Stored items>
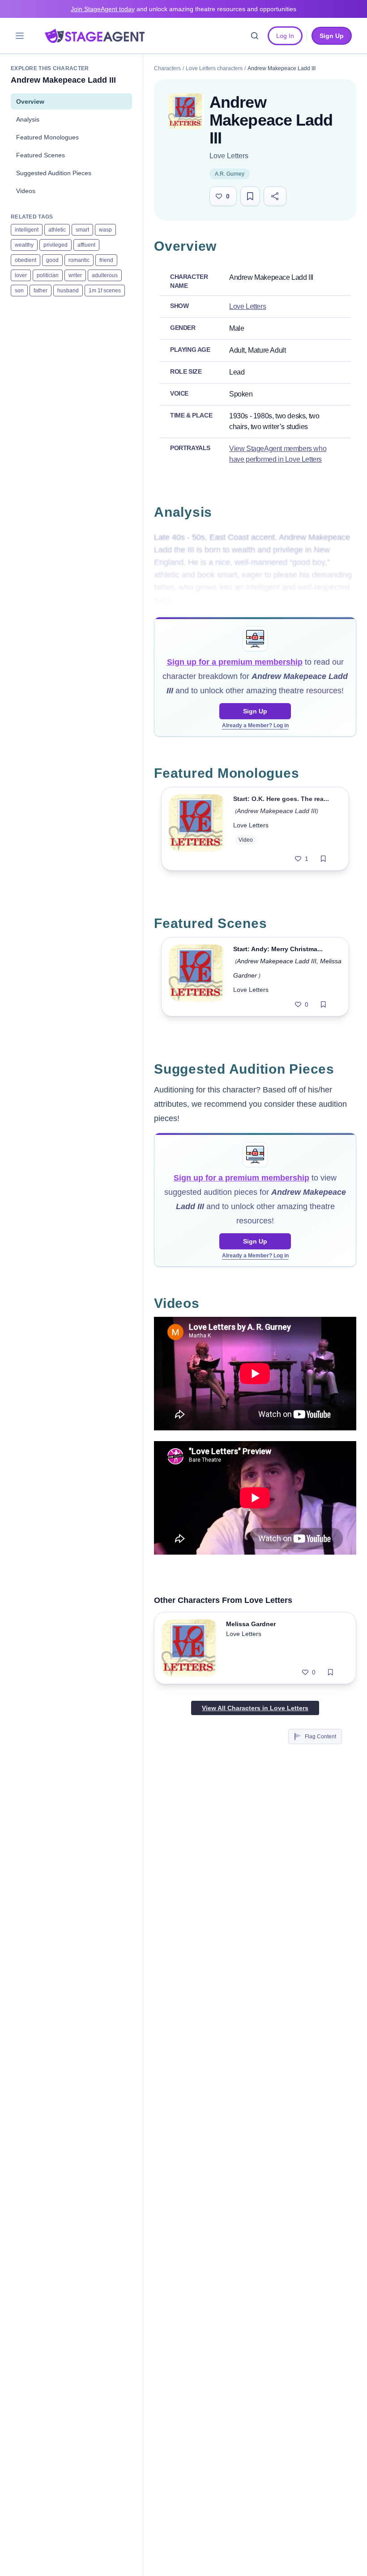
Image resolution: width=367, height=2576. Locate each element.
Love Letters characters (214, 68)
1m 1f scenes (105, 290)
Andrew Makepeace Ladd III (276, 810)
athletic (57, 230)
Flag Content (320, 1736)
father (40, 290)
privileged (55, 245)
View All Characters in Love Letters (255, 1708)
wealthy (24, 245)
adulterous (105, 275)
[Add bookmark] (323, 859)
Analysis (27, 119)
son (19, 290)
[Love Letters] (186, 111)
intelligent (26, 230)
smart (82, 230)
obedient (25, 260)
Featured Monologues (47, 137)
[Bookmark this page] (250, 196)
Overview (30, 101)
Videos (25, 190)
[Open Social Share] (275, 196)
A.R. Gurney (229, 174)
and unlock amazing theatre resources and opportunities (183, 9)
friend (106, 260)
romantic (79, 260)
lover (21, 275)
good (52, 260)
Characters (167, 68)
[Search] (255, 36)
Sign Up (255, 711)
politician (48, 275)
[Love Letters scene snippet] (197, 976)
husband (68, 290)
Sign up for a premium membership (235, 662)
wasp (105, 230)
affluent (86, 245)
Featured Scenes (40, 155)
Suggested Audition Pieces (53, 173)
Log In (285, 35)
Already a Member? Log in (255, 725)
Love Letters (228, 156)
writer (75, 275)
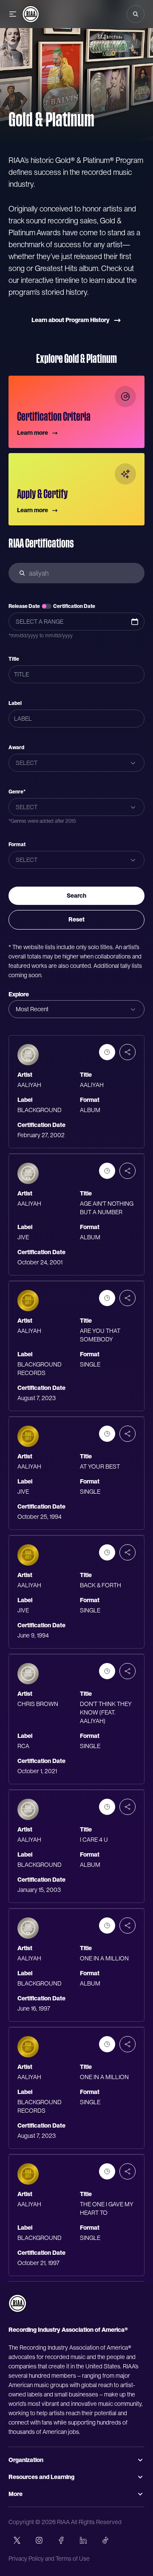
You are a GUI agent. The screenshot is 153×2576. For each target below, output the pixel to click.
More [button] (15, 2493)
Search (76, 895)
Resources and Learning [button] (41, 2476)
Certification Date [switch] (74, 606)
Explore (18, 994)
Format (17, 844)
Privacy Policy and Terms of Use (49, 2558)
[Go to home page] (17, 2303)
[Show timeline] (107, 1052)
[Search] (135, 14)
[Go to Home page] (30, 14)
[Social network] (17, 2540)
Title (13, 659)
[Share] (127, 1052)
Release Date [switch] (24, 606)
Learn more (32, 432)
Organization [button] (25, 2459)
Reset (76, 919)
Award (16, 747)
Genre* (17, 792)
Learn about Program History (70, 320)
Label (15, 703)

What this task involves>
Copy verbatim the span of lines that begins with the line holding "You are a GUI" and ends at the last line of the records.

Output below>
You are a GUI agent. The screenshot is 153×2576. For each target below, output the pixel to click.
More [button] (15, 2493)
Search (76, 895)
Resources and Learning [button] (41, 2476)
Certification Date [switch] (74, 606)
Explore (18, 994)
Format (17, 844)
Privacy Policy and Terms of Use (49, 2558)
[Go to home page] (17, 2303)
[Show timeline] (107, 1052)
[Search] (135, 14)
[Go to Home page] (30, 14)
[Social network] (17, 2540)
Title (13, 659)
[Share] (127, 1052)
Release Date [switch] (24, 606)
Learn more (32, 432)
Organization [button] (25, 2459)
Reset (76, 919)
Award (16, 747)
Genre* (17, 792)
Learn about Program History (70, 320)
Label (15, 703)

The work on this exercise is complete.